### Short task
Extract each line from the items below that contains the string "page". Case counts.

+++

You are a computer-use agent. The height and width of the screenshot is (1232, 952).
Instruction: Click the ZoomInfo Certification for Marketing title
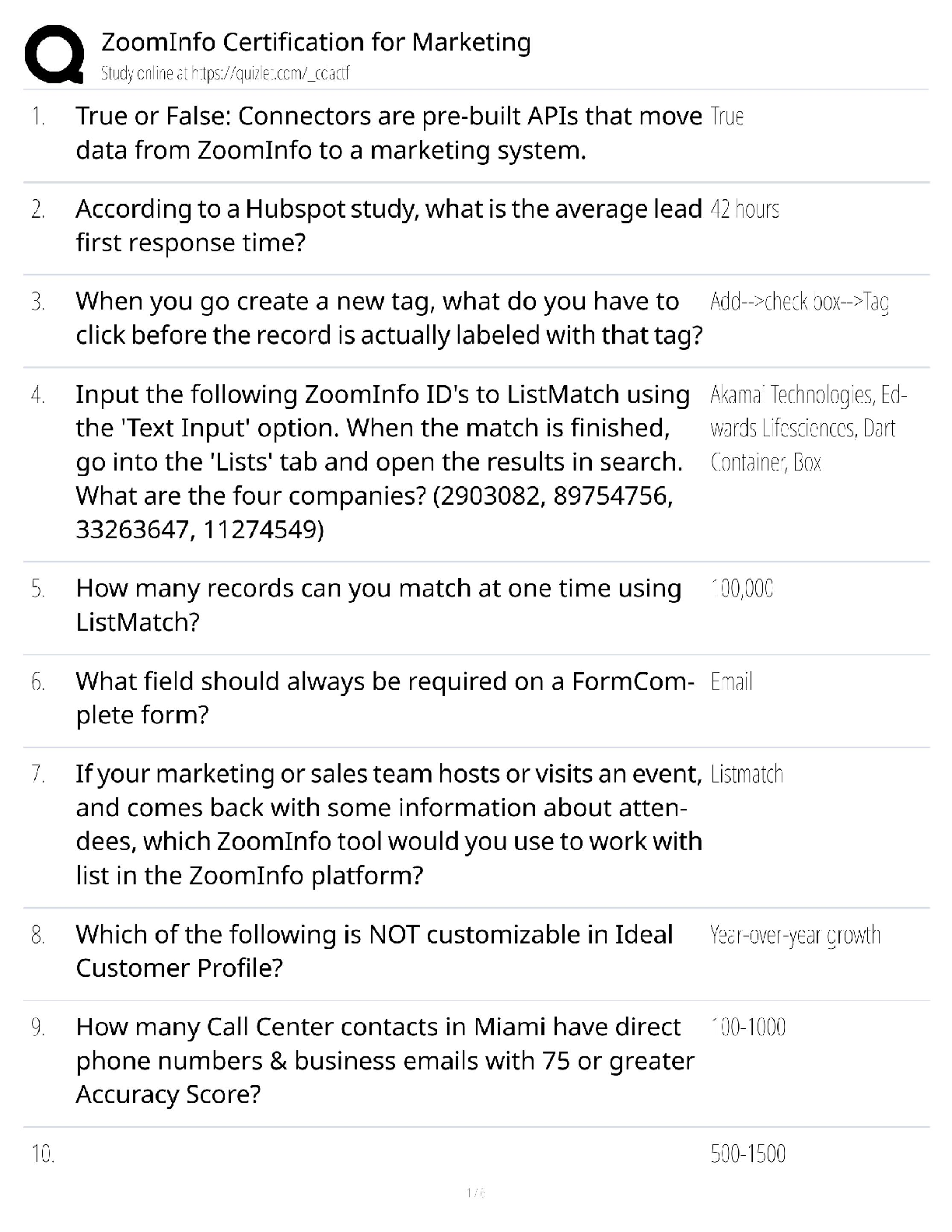pyautogui.click(x=316, y=42)
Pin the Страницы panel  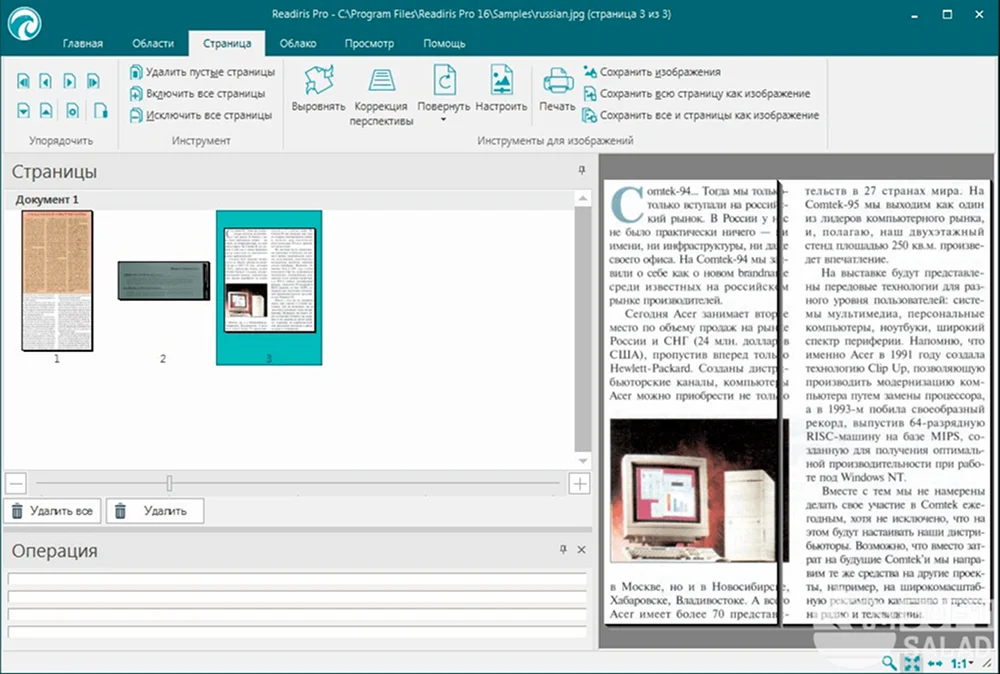pos(582,170)
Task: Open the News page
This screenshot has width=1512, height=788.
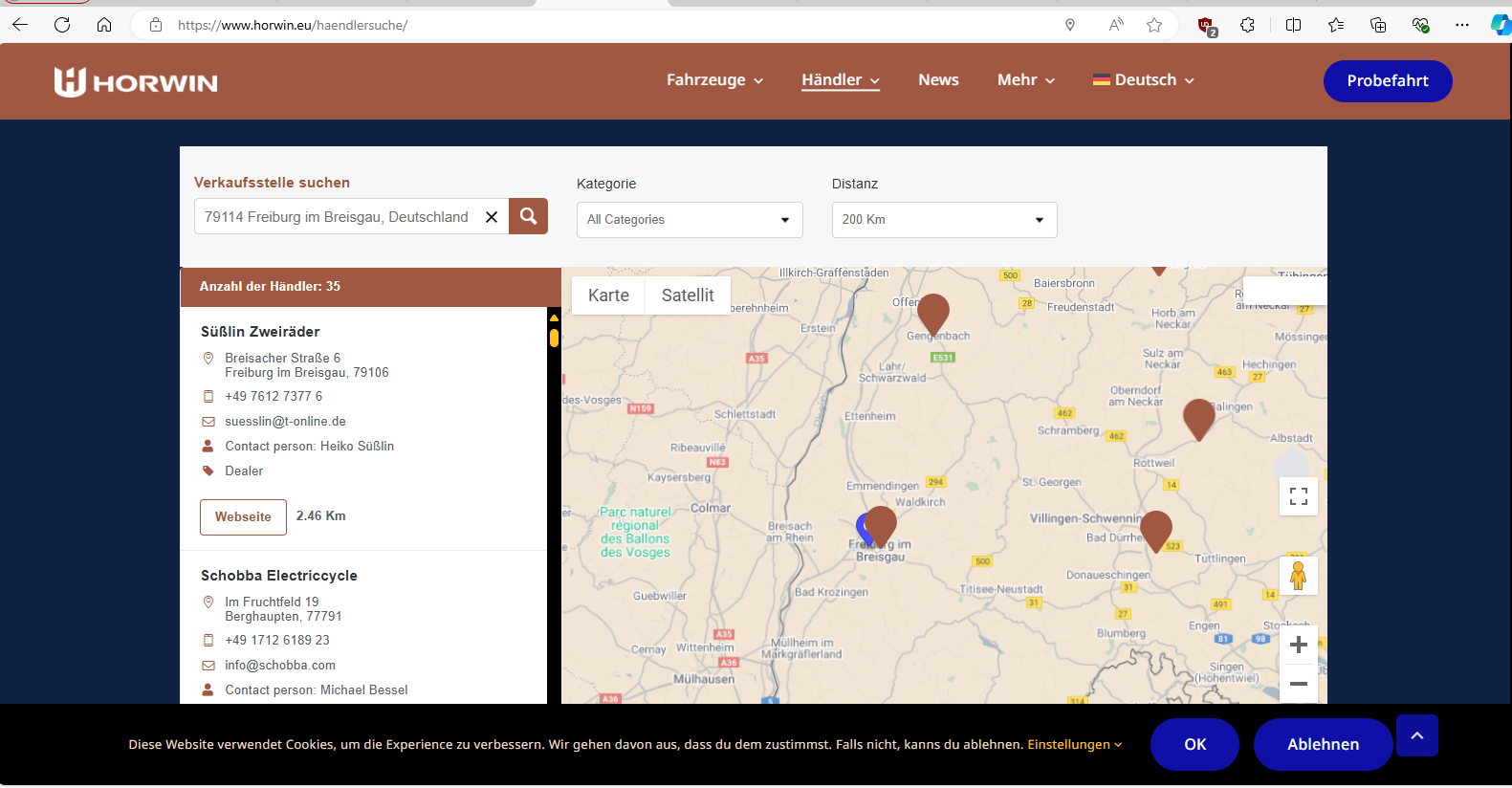Action: (937, 80)
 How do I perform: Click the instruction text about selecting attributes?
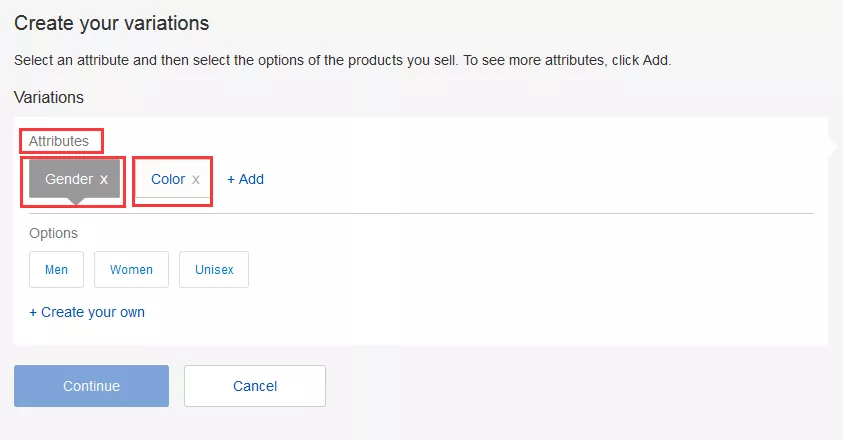342,60
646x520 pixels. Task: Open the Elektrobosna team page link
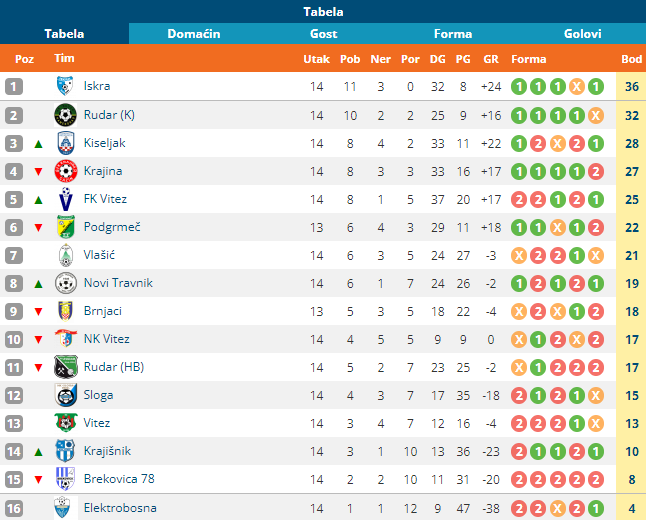tap(120, 508)
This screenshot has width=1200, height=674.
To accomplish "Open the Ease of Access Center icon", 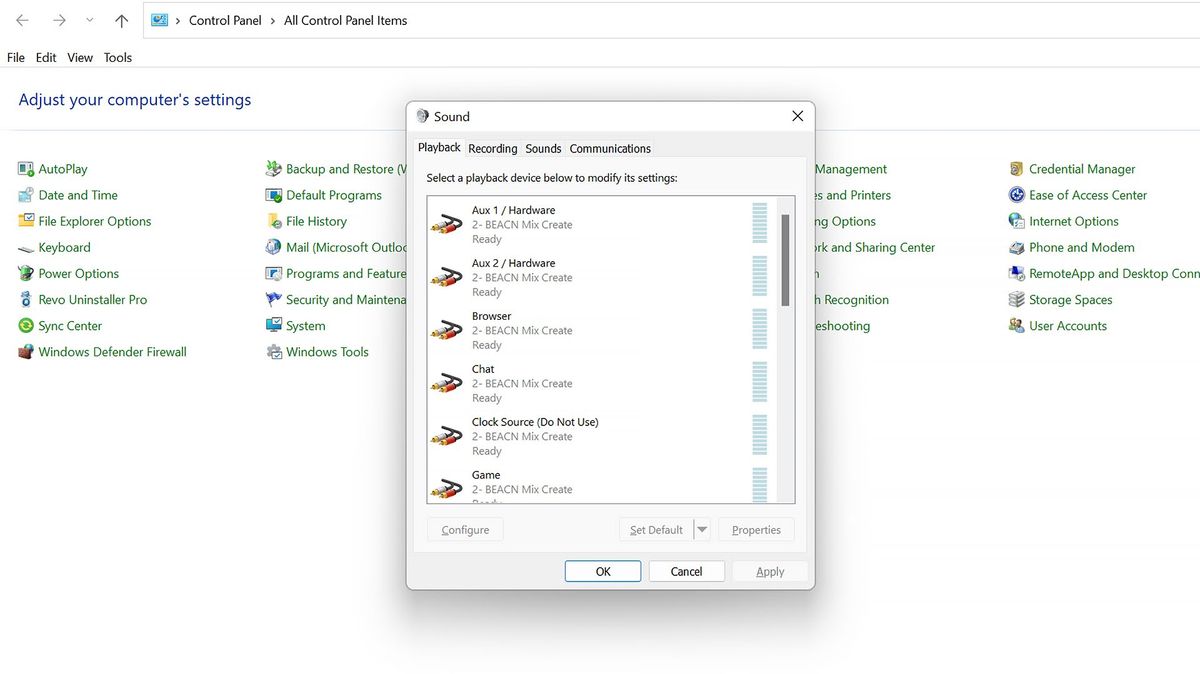I will [x=1017, y=195].
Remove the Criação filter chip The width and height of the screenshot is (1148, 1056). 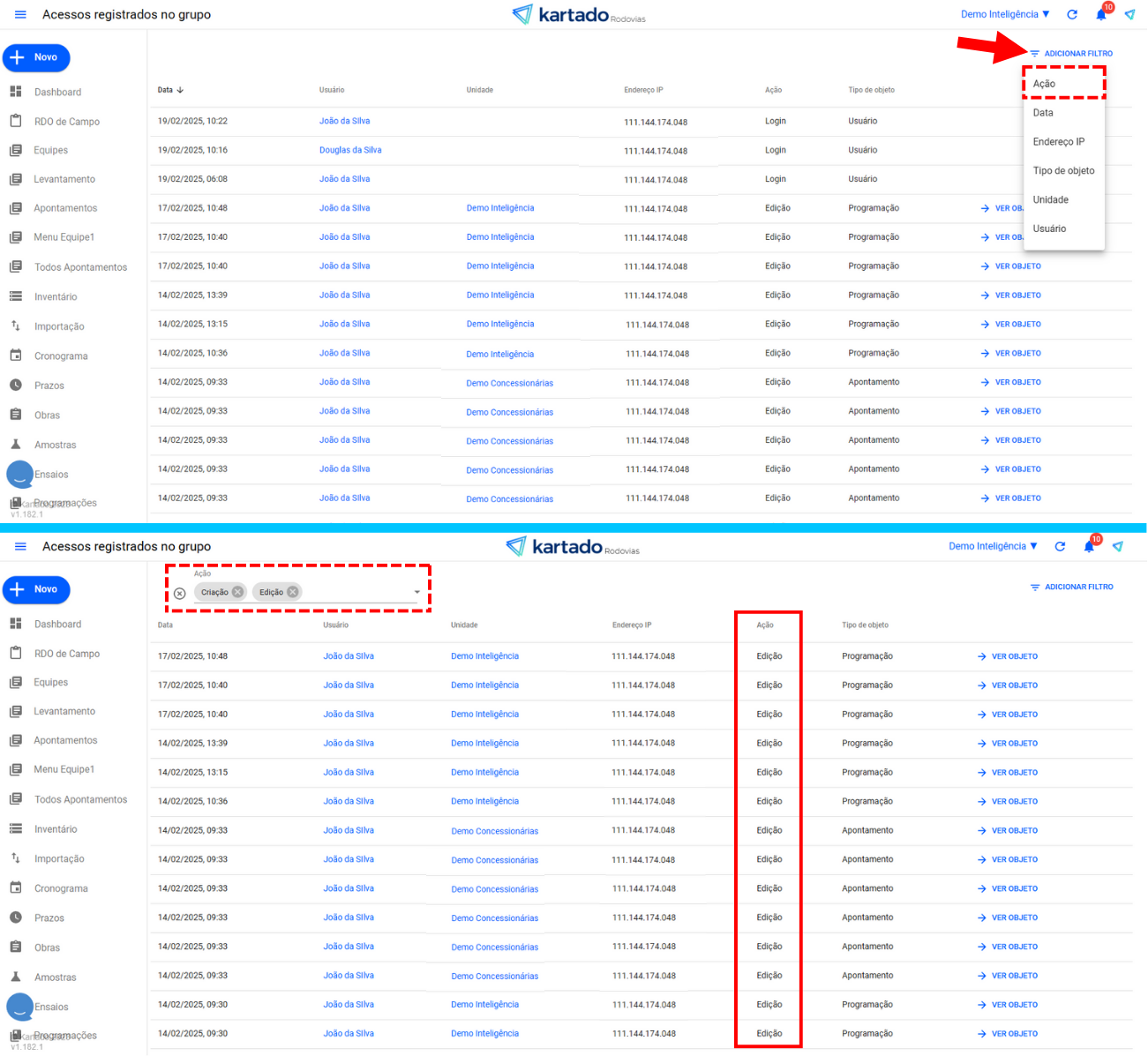237,592
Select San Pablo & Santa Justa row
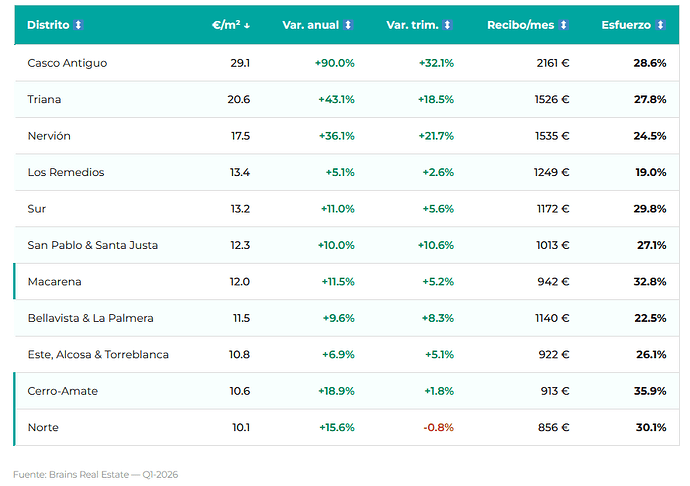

+++

### The result
Task: Open the News page
646x520 pixels. Task: Open the Elektrobosna team page link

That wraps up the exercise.